Longtime New England headliner Jon Butcher has often been compared with Jimi Hendrix, but he says Jeff Beck was much more of a guiding light for him. Butcher appeared in a 1985 video for Beck’s era-specific pop song “Ambitious” (written by Nile Rodgers), and they remained in touch over the years.

“The night I shot that, we went to a production house, and I found myself in the company of him and Eddie Van Halen,” Butcher recalls. “I had to pinch myself.”


Jon Butcher (left) and Jeff Beck.Courtesy Jon Butcher

Even considering Van Halen’s virtuosity, Butcher says, “The only guitar player who could share a sentence with Jimi is Jeff Beck. But with Jimi, there might be a clam or two mixed into the stew. He played with reckless abandon. Beck had technique, and that’s something I wanted for myself.”

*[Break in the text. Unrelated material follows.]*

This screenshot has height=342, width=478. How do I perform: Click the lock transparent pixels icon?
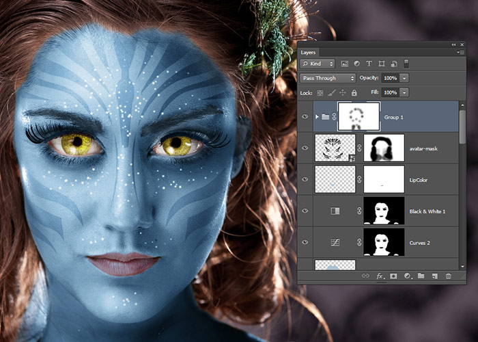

With each Beck album that arrived beginning in the mid-1970s, Butcher says, he felt challenged to elevate his own craft. To him, Beck’s creative run from “Blow by Blow” to 1980′s “There and Back,” with “Wired” in between, was astonishing.

“As a guitarist, I can mark my evolution by the release of those three records,” he says. “When I first heard ‘Cause We’ve Ended As Lovers’ (from “Blow by Blow,” written by Wonder), I’m going, ‘Oh, dude, you gotta practice. There’s levels of the guitar you’ve only scratched.’

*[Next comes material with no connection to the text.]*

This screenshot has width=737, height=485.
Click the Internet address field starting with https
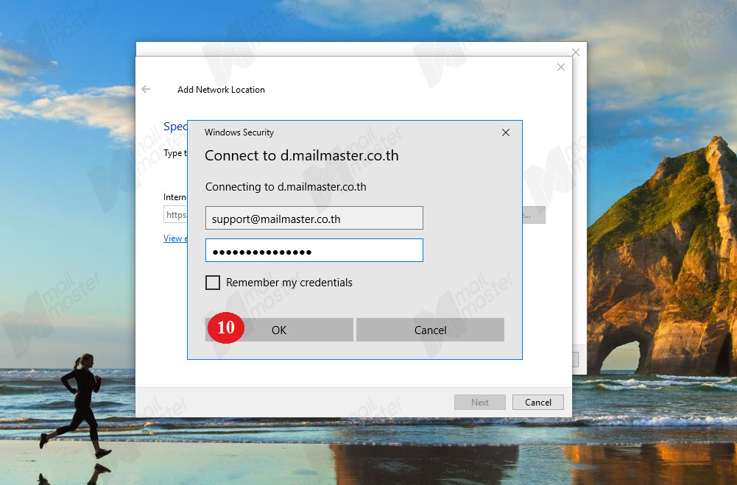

“He was always light years ahead. We all thought that.”

But Beck’s mastery began a lot earlier than that, Butcher adds. On the Yardbirds’ raga-inspired “Shapes of Things,” which came out in 1966, his playing was like nothing else at the time: “There was nothing that aggressive, that acidic. You felt this guy was dangerous. It was a portent of things to come.”

Aspiring guitar students who elect to take Kasper’s class in Beck-ology are usually familiar with his work by the time they arrive, the professor says.

“On the rare occasion, somebody will come in and be less familiar with the entire repertoire,” he says. “But they’ve heard ‘Cause We’ve Ended as Lovers’ or ‘Freeway Jam.’”


During one week in 2006, Kasper caught three separate gigs by his guitar hero, including one at the Hampton Beach Casino Ballroom. That show, he says, “was the best thing I’ve ever seen as a guitarist. It was the most humbling. He was on fire, in an extremely refined way. Every phrase had a breadth and a commitment to it.”

When Beck was scheduled to play the MGM Music Hall with his friend Johnny Depp last October, Kasper hesitated to go.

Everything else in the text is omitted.